When a family is homeless one of the first things to go, or to maintain in any case, is routine, order, regularity.
One of the things I miss most during these last six weeks or so of geographical separation from my women is the quiet praying of the Our Father in the darkness of the girls’ bedroom with Delaina in her crib and Sofie in my lap.
Sofie wants, even needs, to be rocked before we lay her down in her “big girl bed” to go to sleep. I rock her for a few minutes, her head on my shoulder, her arms around my neck. Her feet and toes still wiggle a bit, but her breathing becomes slower, her grip becomes a little looser.
“Let’s say our prayers,” I whisper. And then, very quietly, I whisper the Our Father in her ear as we pray.
The Our Father is a communal prayer, and it knits me together with my daughters in a way that is presently sorely missed. I pray the Our Father on my own now, of course. But I’m so used to having my arms wrapped around my oldest while doing so that something seems missing.

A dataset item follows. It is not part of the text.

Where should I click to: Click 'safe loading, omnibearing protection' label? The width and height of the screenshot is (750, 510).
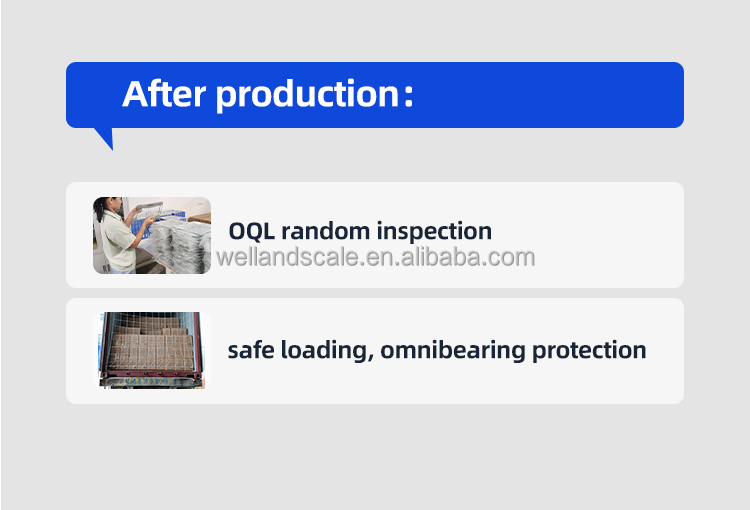point(437,350)
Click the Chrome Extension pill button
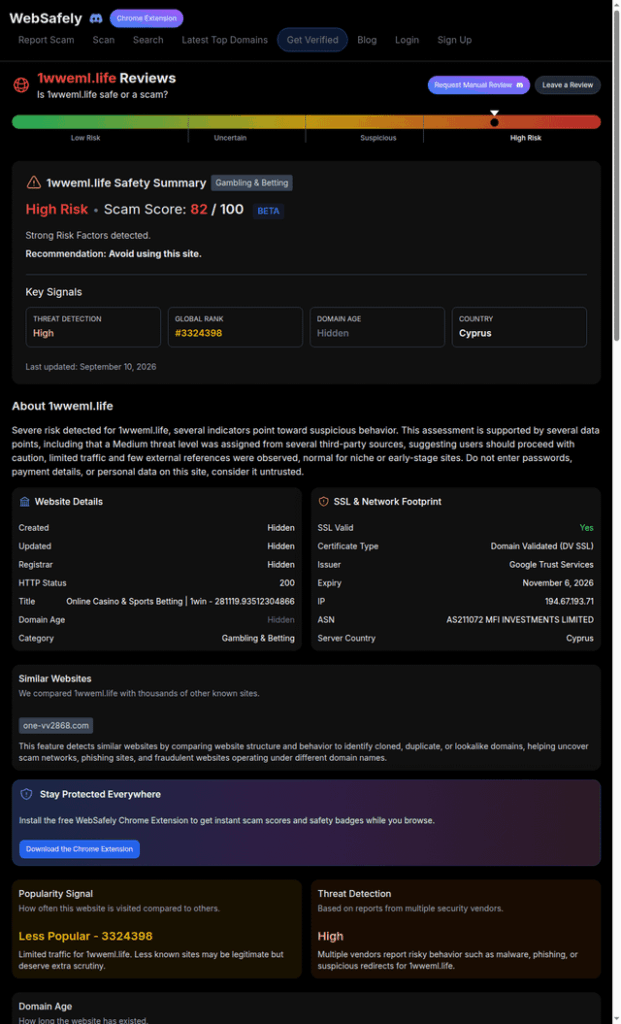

After we finish praying the Our Father, I rock Sofie for several more minutes. She shifts from laying her head on my shoulder to laying across my lap, her head cradled in the crook of one arm. That’s my signal that she’s ready to lay down in her bed. So I lay her down and tuck her in, telling her “Good night” and that I love her.
I sign the cross over her and turn and sign the cross over Delaina sleeping in peace in her crib. Their angels will now continue their watchcare over my girls, as will the rest of the Lord’s messengers over our home.
Someday soon, this routine will be restored. And I will give thanks to our Father.